Not long ago I read about a movement against cosmetic surgery started by a couple of British actresses. Courageous, I thought, and then I realized this movement was against cosmetic surgery specifically, not cosmetic procedures generally, which include all sorts of non-surgical alternatives to aging naturally, like Botox. And it’s easy for these actresses to rally against cosmetic surgery – they’re young and beautiful and still employable as Hollywood hotties even if they are British. The British film industry doesn’t seem to be obsessed with Hollywood’s impossible standard of beauty, so perhaps when their youth and beauty begin to fade (and Botox is outlawed) their decision to age naturally will be embraced and accepted.
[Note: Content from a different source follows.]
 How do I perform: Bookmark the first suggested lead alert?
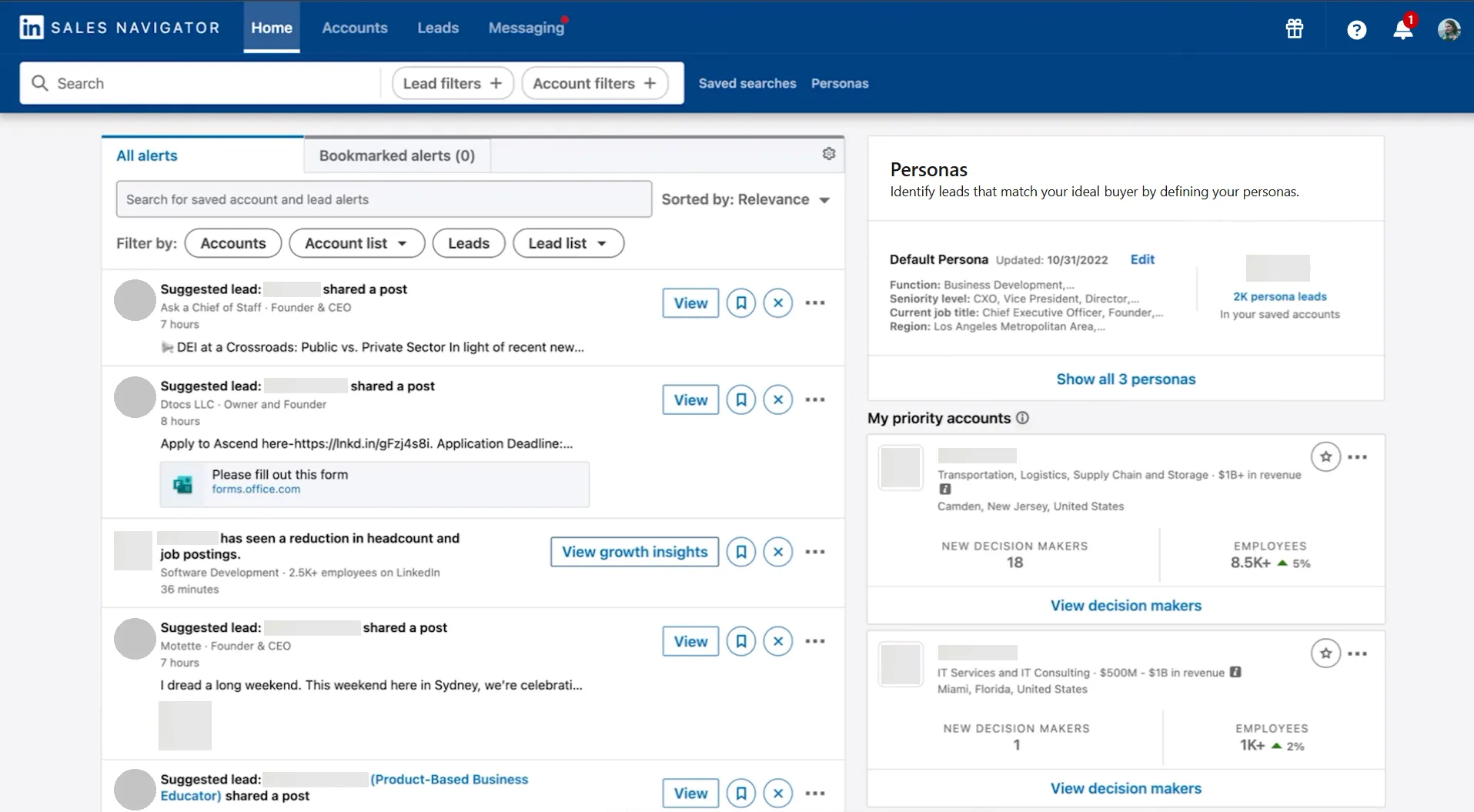740,302
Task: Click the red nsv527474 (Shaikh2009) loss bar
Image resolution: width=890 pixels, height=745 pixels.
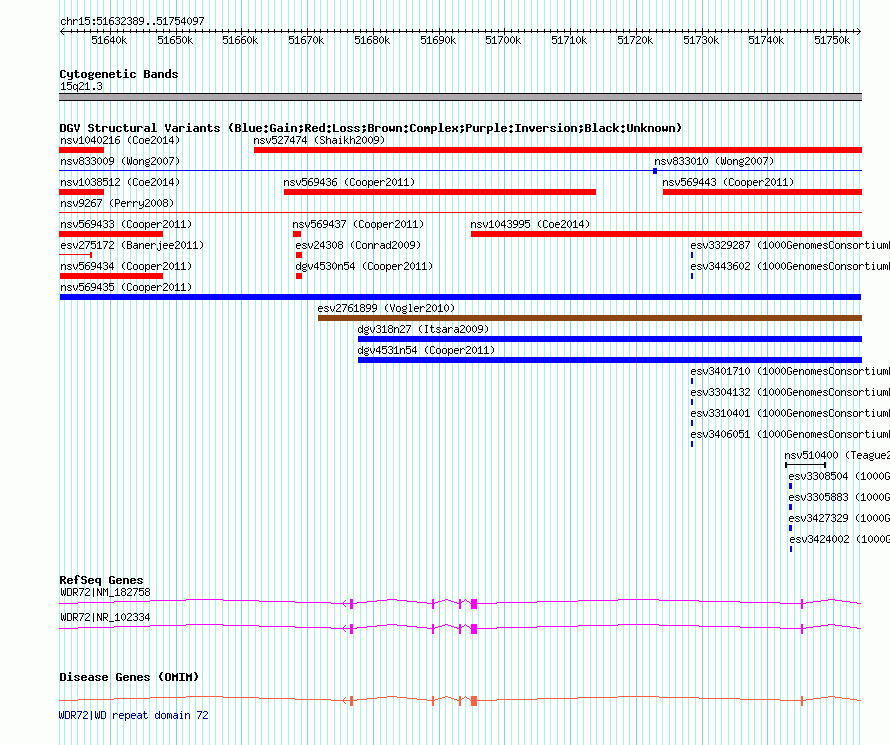Action: tap(558, 150)
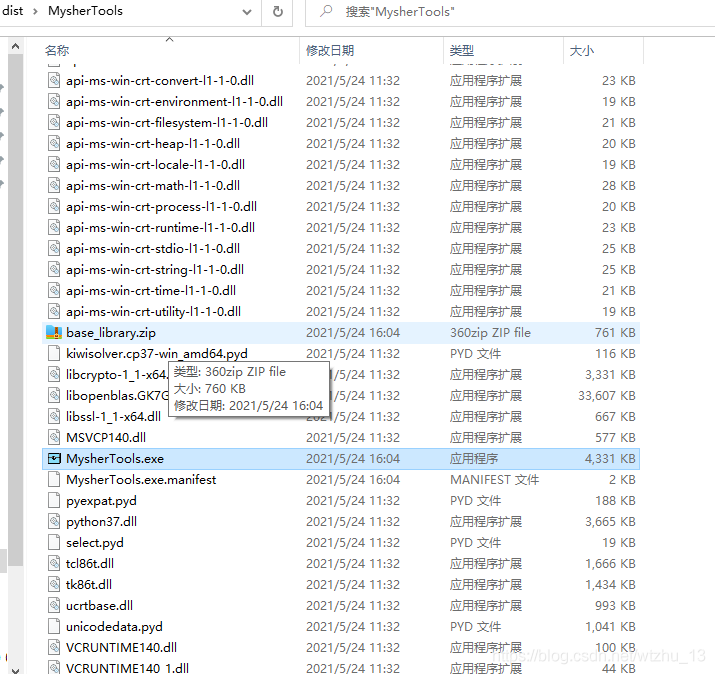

I’d looked at the picture of the two of them hoping that would prove true. Still, as hard as it is to imagine Kate Winslet or Emma Thompson ever looking like crones (unless Botox is outlawed), I wondered if they’d be singing a different tune ten or twenty years from now. Would they cave, if not to their industry, then to vanity?
Thankfully I don’t have a career that demands that I never look my age, but I have thought about caving to vanity. I’m not particularly proud of this but then I’m not exactly thrilled with the fact that my appearance is changing, or the fact that I no longer look so much younger than I am. So I actually did consider cosmetic procedures. Seriously. I thought about all of them. Botox? Really, I asked myself, how important is facial expression anyway? After all, wasn’t it facial expression that caused these stupid lines? Ah – but the injections have to be repeated – and frequently. An eye lift? Did I really want to risk not being able to close my eyes all the way? A face lift? I remembered with a shudder the horrifying documentary I once watched on this procedure.
It went on like this for quite awhile, my consideration of each possible procedure, and then I started considering the things I really wanted – like the antique desk for the cabin and a new laptop. Things that actually serve a purpose or perform a function. Things that will last. In the end I decided cosmetic procedures weren’t for me – not because they’re risky or painful or expensive, which they are – but for the simple reason that they don’t last. For me there was no cost benefit in that. I realized that while, like Nora Ephron, I might feel bad about my neck, unlike Dorian Gray, I’m not willing to pay the price to change it.
Which leaves me trying to make peace between the woman I feel like inside – who’s not a day over twenty-five – and the woman I’m looking at in my window pane. I suppose even those of us who opt for cosmetic procedures have to go down this road eventually. And I’m fine with my choice to go without weapons like Botox and cosmetic surgery, reserving, of course, the right to change my mind if modern science comes up with something better. It would be nice to go with grace and dignity, but at this point I’d settle for surrender. It would be nice not to be so hard on the woman I see reflected in the window pane. It would be nice to accept her as she is and not wish she looked more like the girl in that old photo hanging on my wall. But right now? I’m thinking maybe I’ll just put that old photo in the attic and see what happens.